Gustav Aschenbach siente una Venecia sucia decadente, llena de callejuelas imposibles y un olor penetrante y desagradable lo va inundando todo, es el hedor del desinfectante. En Venecia hay cólera , las autoridades lo niegan pero la evidencia se manifiesta en cada rincón de la ciudad.

Thomas Mann en Tadzio, parece haber rescatado una figura perteneciente a la estética griega clásica.

Tadzio no solo reúne las características físicas de una belleza armónica, es que además su gestualidad es de una armonía contundente, baste para ello, recordar el momento en el que el joven entra en el mar y parándose con agua hasta un poco más allá de los tobillos levanta el brazo para señalar algo inconcluso, algo que no sabemos muy bien qué significa pero que es de una belleza sublime. Quizá el anuncio de la despedida.
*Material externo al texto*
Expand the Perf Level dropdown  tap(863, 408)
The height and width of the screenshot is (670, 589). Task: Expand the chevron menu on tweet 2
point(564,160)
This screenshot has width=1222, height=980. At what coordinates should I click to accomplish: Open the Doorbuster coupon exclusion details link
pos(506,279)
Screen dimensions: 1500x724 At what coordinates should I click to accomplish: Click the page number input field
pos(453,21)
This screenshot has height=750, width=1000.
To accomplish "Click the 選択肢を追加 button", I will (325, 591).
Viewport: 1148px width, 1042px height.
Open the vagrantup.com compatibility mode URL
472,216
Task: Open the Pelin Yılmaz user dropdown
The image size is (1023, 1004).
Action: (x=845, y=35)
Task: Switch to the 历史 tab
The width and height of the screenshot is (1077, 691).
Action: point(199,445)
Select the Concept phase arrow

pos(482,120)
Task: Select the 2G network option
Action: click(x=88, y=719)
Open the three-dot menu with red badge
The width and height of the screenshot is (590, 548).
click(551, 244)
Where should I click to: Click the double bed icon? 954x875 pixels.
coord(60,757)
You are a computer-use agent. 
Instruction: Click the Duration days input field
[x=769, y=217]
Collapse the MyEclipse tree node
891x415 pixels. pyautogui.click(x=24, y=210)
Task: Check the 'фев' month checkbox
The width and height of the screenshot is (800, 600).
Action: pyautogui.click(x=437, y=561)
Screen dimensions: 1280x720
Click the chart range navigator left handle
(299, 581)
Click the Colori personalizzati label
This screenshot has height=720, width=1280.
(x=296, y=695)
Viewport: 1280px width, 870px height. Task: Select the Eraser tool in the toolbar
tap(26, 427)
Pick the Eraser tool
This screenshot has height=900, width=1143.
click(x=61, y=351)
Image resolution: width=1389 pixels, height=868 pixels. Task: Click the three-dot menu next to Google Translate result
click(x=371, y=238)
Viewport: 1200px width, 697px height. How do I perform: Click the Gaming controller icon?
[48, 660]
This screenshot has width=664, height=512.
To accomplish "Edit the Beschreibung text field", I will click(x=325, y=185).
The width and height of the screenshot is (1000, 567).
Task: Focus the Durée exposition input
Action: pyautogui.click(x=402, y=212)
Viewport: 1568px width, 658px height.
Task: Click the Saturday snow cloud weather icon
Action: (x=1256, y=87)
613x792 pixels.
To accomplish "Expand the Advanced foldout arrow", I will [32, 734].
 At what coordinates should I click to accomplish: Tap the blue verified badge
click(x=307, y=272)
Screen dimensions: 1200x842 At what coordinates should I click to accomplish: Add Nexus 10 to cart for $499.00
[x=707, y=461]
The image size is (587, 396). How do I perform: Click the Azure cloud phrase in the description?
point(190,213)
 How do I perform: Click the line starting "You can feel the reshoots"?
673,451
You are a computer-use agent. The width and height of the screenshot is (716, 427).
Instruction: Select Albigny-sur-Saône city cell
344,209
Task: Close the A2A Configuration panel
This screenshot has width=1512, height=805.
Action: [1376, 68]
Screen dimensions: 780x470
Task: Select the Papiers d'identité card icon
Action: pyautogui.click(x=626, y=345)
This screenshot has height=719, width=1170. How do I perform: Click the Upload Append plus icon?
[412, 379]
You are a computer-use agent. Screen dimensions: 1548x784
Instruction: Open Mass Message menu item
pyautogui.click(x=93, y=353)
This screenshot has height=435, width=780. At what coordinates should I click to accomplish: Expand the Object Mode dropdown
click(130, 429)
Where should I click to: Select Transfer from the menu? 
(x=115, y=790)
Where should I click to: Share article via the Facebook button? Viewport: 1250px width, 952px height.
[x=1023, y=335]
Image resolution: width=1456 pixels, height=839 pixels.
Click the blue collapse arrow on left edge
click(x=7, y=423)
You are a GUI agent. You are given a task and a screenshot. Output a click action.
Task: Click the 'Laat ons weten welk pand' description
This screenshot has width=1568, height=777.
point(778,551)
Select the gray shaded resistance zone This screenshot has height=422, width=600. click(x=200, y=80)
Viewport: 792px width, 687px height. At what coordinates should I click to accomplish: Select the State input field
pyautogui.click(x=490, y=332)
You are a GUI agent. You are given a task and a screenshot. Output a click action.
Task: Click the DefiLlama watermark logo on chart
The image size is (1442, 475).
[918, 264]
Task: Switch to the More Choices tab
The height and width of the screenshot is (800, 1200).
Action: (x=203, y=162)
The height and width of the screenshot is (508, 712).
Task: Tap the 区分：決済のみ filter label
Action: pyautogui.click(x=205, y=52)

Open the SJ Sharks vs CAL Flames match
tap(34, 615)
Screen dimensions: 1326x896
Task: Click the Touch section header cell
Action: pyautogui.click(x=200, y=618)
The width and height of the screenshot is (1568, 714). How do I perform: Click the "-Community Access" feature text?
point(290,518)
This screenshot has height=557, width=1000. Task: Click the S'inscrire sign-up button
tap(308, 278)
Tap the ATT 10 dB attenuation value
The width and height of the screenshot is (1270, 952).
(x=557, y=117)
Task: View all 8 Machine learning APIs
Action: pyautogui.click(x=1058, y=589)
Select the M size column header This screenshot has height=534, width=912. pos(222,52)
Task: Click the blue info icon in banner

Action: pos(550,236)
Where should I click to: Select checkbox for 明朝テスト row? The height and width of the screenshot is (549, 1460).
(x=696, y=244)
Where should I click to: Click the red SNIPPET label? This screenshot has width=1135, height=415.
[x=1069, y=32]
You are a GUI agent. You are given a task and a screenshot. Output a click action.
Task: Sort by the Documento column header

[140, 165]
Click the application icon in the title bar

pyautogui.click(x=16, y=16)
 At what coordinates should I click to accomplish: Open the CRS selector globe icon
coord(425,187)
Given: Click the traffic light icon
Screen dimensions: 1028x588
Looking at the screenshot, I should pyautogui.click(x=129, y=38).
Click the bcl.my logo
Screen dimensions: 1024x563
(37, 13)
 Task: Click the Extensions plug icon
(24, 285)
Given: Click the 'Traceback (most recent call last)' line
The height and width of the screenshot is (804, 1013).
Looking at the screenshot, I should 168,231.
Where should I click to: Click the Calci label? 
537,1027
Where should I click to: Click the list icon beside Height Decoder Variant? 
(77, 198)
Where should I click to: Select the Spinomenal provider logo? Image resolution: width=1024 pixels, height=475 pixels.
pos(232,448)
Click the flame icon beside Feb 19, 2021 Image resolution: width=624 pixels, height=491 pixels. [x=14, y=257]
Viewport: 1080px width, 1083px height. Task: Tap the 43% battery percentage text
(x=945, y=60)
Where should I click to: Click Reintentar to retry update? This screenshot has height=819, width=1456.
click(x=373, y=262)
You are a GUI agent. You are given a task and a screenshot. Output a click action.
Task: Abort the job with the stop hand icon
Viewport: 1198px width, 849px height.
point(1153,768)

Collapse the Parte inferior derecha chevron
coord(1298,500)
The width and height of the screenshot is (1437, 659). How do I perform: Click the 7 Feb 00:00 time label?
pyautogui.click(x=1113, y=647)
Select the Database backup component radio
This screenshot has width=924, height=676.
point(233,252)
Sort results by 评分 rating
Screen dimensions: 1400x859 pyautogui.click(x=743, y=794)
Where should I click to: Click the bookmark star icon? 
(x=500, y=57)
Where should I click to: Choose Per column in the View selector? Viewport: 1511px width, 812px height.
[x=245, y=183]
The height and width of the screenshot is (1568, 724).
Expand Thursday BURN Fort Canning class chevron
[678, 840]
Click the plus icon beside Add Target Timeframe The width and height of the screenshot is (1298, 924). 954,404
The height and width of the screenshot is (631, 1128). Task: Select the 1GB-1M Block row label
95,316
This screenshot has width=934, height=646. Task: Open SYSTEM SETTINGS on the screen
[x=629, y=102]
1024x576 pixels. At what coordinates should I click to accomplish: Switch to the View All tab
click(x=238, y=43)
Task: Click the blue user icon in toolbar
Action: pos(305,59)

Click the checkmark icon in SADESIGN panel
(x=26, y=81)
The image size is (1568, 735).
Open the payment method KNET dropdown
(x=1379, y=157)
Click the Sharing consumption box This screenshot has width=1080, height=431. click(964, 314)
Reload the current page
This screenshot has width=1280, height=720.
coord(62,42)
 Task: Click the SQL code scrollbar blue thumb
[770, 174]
Los días se sucederán imponiéndose las miradas, los gestos y el entusiasmo de Gustav al poder contemplar a diario, aquello que pedimos que no nos ciegue para poder seguir contemplándolo eternamente, como imprescindible sustento para no desfallecer.

Todo va sucediendo con un orden organizado desde lo sublime que adorna, que cruza por la palabra y el silencio sin rozarlo siquiera.

En Venecia el cólera se hace fuerte, los viajeros van dejando los hoteles, y volviendo a sus lugares de origen. La familia de Tadzio también lo hará, pero para el joven y su familia hay un día más de playa , para Gustav también, sentado en una hamaca en la arena, se dispone a contemplar lo excelso , lo sublime, para lo que no existe un adjetivo terrenal que pueda nombrarlo.

Gustav con su cara maquillada, a la manera del hombre que despreció en un principio, con sus mejillas coloreadas en un rosa excesivo, sus labios tintados por el carmín, su cabello canoso ennegrecido, y sus pestañas y cejas oscurecidas también, ya que el imperativo es ser y sentirse joven, necesita sentirse apto para que sus miradas hacia Tadzio le ofendan un poco menos.

La muerte en Venecia es una novela casi de obligada lectura. Para la persona que escribe esta reseña, se trata de una de las obras imprescindibles, capaz de recoger en cada una de sus páginas, la verdad de la existencia.

Leyendo esta novela en algún momento, tendremos que apartar la vista de ella para recogernos y pensar.

Y por cierto, la película, que se hizo de esta obra, dirigida por Visconti recoge con enorme solvencia la esencia del libro, es también una bellísima obra de arte.